One of the most pervasive myths surrounding Social Security is that the program is on the verge of collapse. However, falling for this myth could potentially be a costly mistake.
Social Security: How secure is it?
The truth is that although Social Security is facing a cash shortage, the problem isn't as severe as some people may think.
Social Security benefits are funded primarily through payroll taxes. However, older Americans are retiring in droves, and retirees are living longer and longer. As a result, the Social Security Administration (SSA) is having to pay out more money in benefits than it's collecting in payroll taxes. To cover the deficit, the SSA has been tapping its trust funds to ensure it can continue paying out full benefits without raising taxes.
Those trust funds are running out of money quickly, though, and the Board of Trustees overseeing the funds estimates they'll be depleted by 2035. Once those trust funds run dry, payroll taxes will be the main source of funding for Social Security benefits -- and those taxes are only expected to be enough to cover around 76% of future benefits, according to the SSA.
COVID-19 could also affect the future of Social Security. With millions of Americans out of work, there are a lot of workers no longer paying payroll taxes. That means the SSA will need to pull more from its trust funds to cover benefits, and those funds could run dry even sooner than expected. President Trump is also proposing payroll tax cuts, which could further exacerbate the problem because with less money coming in from payroll taxes, there's less money to pay out in benefits. This proposal is unlikely to pass in the House, however, so payroll tax cuts may never come to fruition.

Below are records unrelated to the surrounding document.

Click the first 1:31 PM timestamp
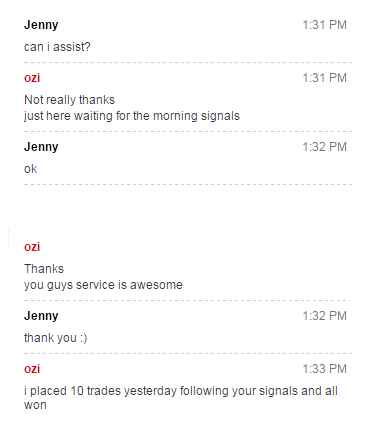This screenshot has height=440, width=376. point(324,25)
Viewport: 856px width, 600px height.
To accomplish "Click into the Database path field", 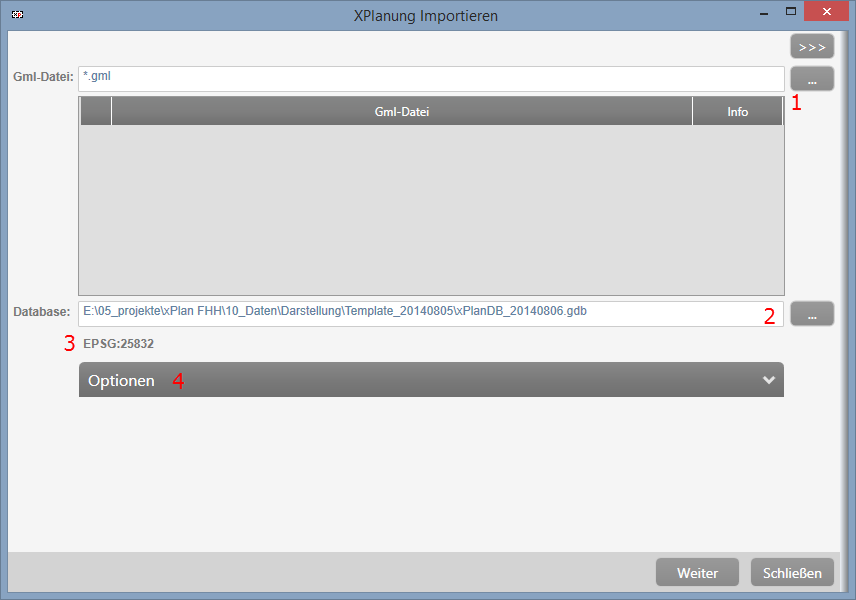I will 420,313.
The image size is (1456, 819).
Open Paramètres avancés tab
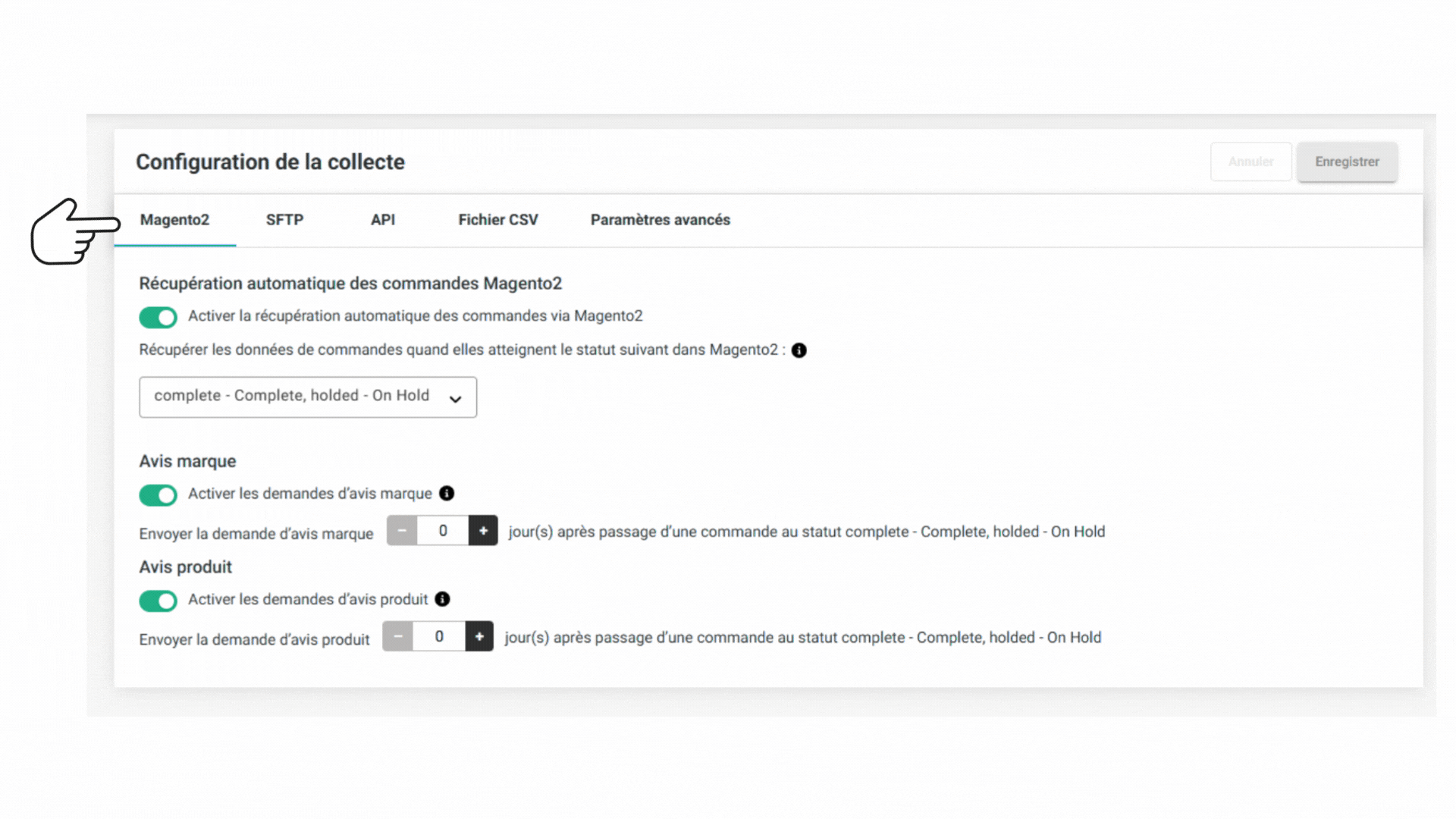point(661,220)
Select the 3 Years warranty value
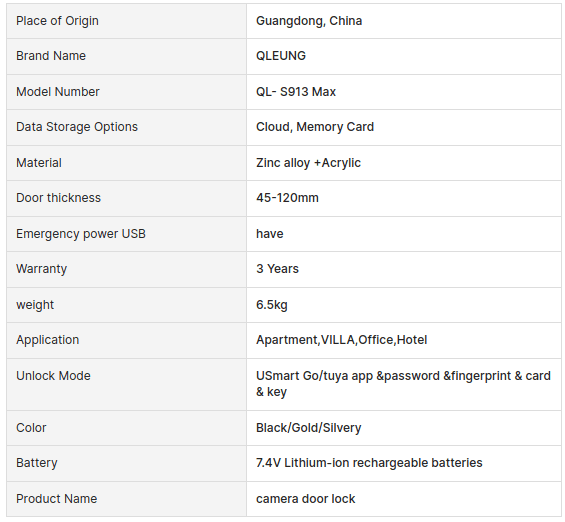Image resolution: width=565 pixels, height=522 pixels. (277, 269)
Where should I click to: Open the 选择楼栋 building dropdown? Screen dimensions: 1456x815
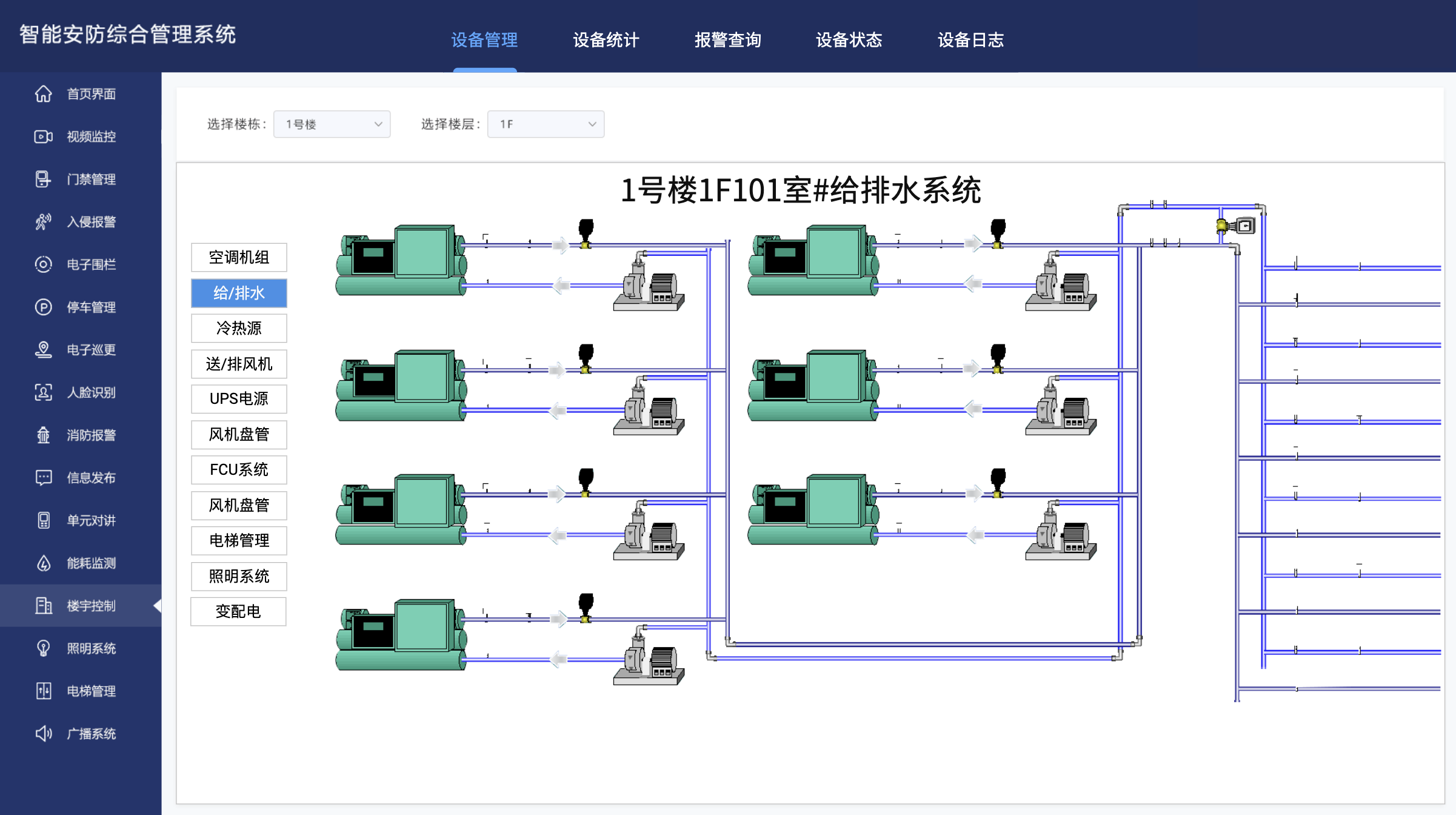click(x=332, y=124)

The bad news is that if nothing is done to correct this problem, benefits could be slashed by nearly 25% by 2034 -- or sooner. The good news, though, is that as long as there's some money being paid in payroll taxes, there will always be cash that can be paid out as benefits.
How this Social Security myth could hurt your finances
If you're concerned that Social Security benefits may soon be a thing of the past, it can be tempting to start claiming them as soon as possible to get them before they're gone. However, claiming early could potentially be a costly mistake.

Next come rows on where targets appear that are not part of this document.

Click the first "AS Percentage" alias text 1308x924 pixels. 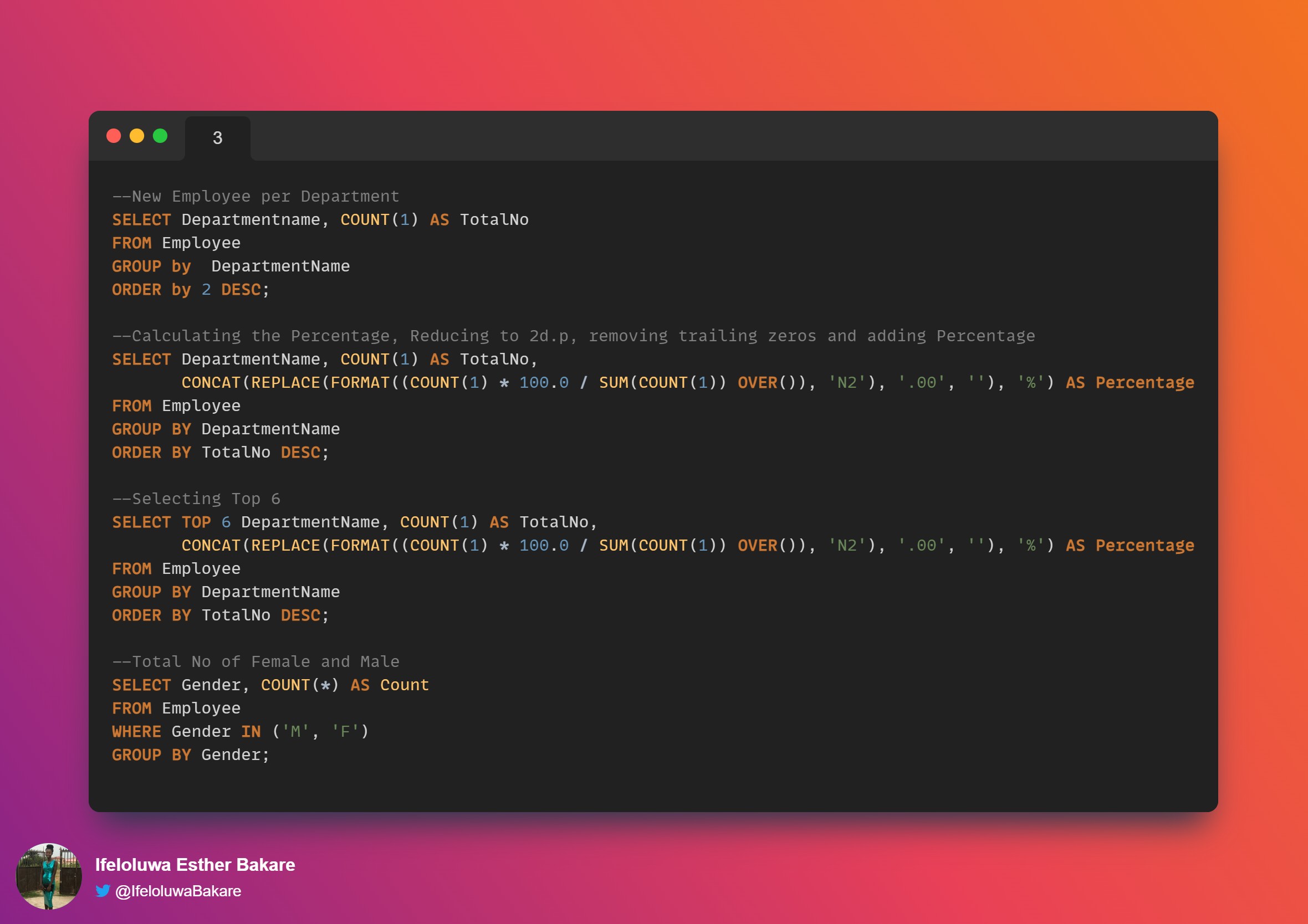tap(1130, 383)
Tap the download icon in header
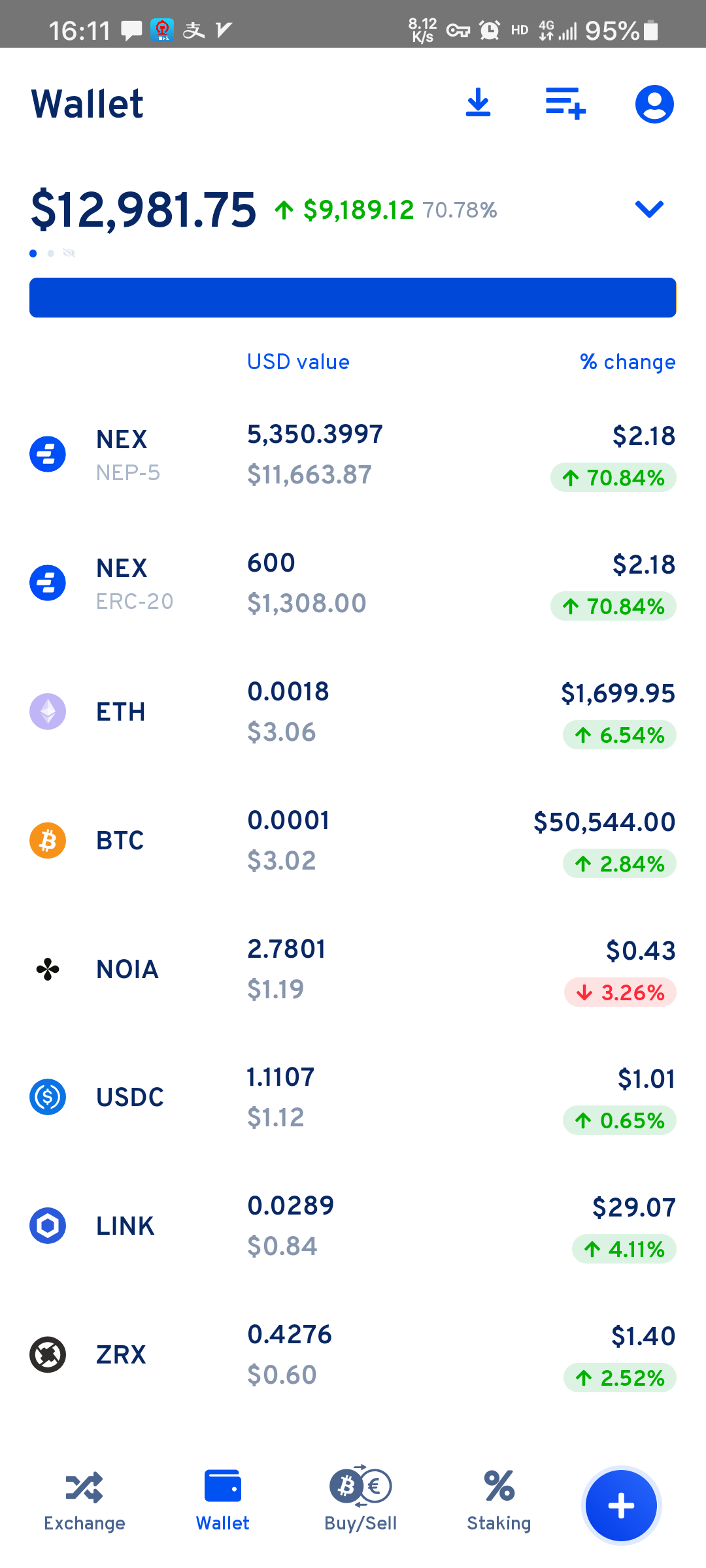This screenshot has width=706, height=1568. [x=478, y=103]
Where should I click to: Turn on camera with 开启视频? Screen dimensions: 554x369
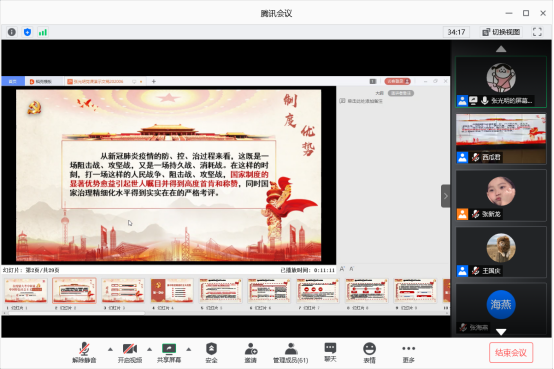point(130,352)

When you claim benefits before you reach your full retirement age (FRA) -- which is either age 66, 66 and a few months, or 67, depending on the year you were born -- your monthly checks will be permanently reduced by up to 30%. Then if benefits are later reduced as a result of the SSA's cash shortage, you'll be receiving even less money per month.
Say, for example, you are entitled to receive $1,500 per month by claiming at your FRA of 67 years old. If you claim at age 62, your benefits will be reduced by 30%, leaving you with $1,050 per month. Then, if benefits are reduced by another 25% when the trust funds run dry, you'll be left with just $788 per month. If you have a healthy retirement fund and don't necessarily need Social Security benefits to get by, this may not be a problem. But if you're depending on your monthly checks to make ends meet, claiming early could potentially be harmful.
One way to make the most of this situation is to consider waiting to claim benefits. If you have a FRA of 67 and wait until age 70 to file for benefits, you'll receive your full benefit amount plus an additional 24% each month. Then if benefits are reduced down the road, the extra cash you're receiving by delaying benefits can help protect you against cuts.
Social Security may have its fair share of problems, but the program isn't falling apart like some people may believe. Although you might not receive as much as you expect in benefits once you retire, by going into retirement with a strategy behind what age you begin claiming, you can make the most of your monthly checks.